Record excerpts:
____
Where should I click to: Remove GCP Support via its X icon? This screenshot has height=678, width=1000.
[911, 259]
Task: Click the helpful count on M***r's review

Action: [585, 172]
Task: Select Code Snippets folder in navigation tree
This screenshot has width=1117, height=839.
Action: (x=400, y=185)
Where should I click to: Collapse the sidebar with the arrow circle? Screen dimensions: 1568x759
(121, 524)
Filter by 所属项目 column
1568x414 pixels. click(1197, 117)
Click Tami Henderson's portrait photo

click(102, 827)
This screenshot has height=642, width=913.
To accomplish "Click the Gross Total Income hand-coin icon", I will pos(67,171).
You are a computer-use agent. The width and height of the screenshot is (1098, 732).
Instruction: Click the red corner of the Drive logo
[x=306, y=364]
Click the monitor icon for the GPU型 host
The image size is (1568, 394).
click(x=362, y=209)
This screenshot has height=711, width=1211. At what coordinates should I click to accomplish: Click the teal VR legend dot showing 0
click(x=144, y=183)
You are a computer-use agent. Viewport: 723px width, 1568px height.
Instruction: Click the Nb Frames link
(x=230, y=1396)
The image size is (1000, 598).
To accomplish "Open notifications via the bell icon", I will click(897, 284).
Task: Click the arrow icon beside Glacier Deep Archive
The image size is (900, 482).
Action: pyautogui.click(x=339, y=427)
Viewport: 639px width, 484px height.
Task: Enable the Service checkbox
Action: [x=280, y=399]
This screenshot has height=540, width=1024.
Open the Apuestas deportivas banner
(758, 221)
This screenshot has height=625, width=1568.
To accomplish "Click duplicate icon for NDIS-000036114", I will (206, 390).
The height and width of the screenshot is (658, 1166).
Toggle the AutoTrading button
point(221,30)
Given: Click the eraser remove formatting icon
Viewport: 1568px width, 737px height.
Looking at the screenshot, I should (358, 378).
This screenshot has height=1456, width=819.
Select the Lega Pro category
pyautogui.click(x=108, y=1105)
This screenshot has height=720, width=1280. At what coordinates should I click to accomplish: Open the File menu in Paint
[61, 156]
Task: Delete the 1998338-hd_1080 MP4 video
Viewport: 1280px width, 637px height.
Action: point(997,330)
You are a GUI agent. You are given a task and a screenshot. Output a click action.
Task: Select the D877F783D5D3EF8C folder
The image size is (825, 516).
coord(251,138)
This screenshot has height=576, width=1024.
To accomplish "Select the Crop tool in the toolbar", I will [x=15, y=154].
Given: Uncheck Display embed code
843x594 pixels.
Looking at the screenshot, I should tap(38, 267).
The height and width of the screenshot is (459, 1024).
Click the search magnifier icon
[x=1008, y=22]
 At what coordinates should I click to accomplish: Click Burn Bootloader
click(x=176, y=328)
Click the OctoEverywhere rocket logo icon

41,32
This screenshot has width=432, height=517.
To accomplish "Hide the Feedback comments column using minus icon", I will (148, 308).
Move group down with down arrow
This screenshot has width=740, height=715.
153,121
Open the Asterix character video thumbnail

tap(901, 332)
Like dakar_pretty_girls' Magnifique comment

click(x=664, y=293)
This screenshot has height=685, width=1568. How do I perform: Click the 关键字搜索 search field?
____
Exercise: Please copy every line in the entries where "agent" appears.

Answer below:
You are a computer-use agent. The width and height of the screenshot is (1098, 732).
You are a computer-use agent. Viewport: 723px width, 1568px height.
You are a GUI agent. You are given a task and a screenshot. Output a click action.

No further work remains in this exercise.